Provided passage ▸
If you’ve lost your teeth, you know that it has a much greater impact beyond your appearance. Your self-confidence will take the first hit, but soon other problems will become apparent. You’ll notice that when you eat, it gets harder and harder to chew, to the point where it is so painful it seems impossible. People have a hard time understanding you when you speak; at first, you try “speaking up” but soon it is apparent that there is something strange in how you sound, and how your mouth feels when talk.
Even worse, one lost tooth can lead to another, and another, because your teeth will be even more vulnerable to the infections that cause tooth loss. Your teeth are designed to fit together in a specific way; if this is altered, your teeth can be damaged (cracks, fractures, and so on). This injuries will invite infection, which if unaddressed will cause you to experience the trauma of tooth loss all over again. Additionally, you lose bone density in your jaw in the area of the tooth loss, and without your teeth supporting the shape of your face, your face will start to almost collapse as your nose and chin get closer and closer.
Does this sound familiar? If so, you’ve probably heard by now about how dental implants can almost completely restore your ability to chew and speak (much better than more traditional solutions), provide the necessary support to your face shape and appearance, and give you back your smile without the embarrassing or even dangerous drawbacks of conventional treatments (dentures and dental bridges). If you’re interested in dental implants and what they can do for you, we encourage you to make an appointment with us at our Carmel, IN dental practice.

Supplied material ▸
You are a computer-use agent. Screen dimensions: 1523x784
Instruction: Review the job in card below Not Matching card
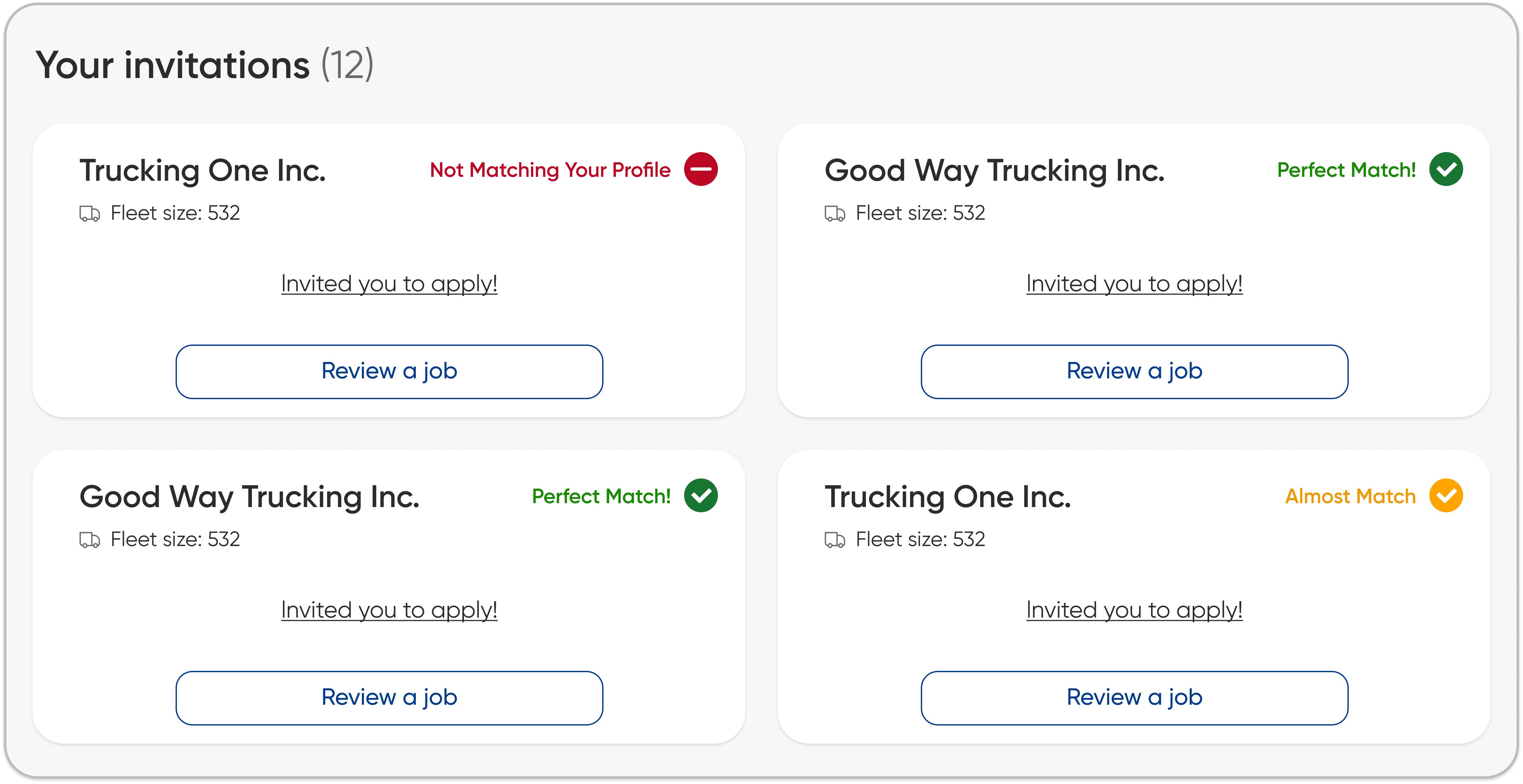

Task instructions ▸ Copy word for word the part of the passage on tooth loss from "If you’ve lost" up to and including "feels when talk.". The listing that comes after this passage is from a different source.

Exercise result ▸
If you’ve lost your teeth, you know that it has a much greater impact beyond your appearance. Your self-confidence will take the first hit, but soon other problems will become apparent. You’ll notice that when you eat, it gets harder and harder to chew, to the point where it is so painful it seems impossible. People have a hard time understanding you when you speak; at first, you try “speaking up” but soon it is apparent that there is something strange in how you sound, and how your mouth feels when talk.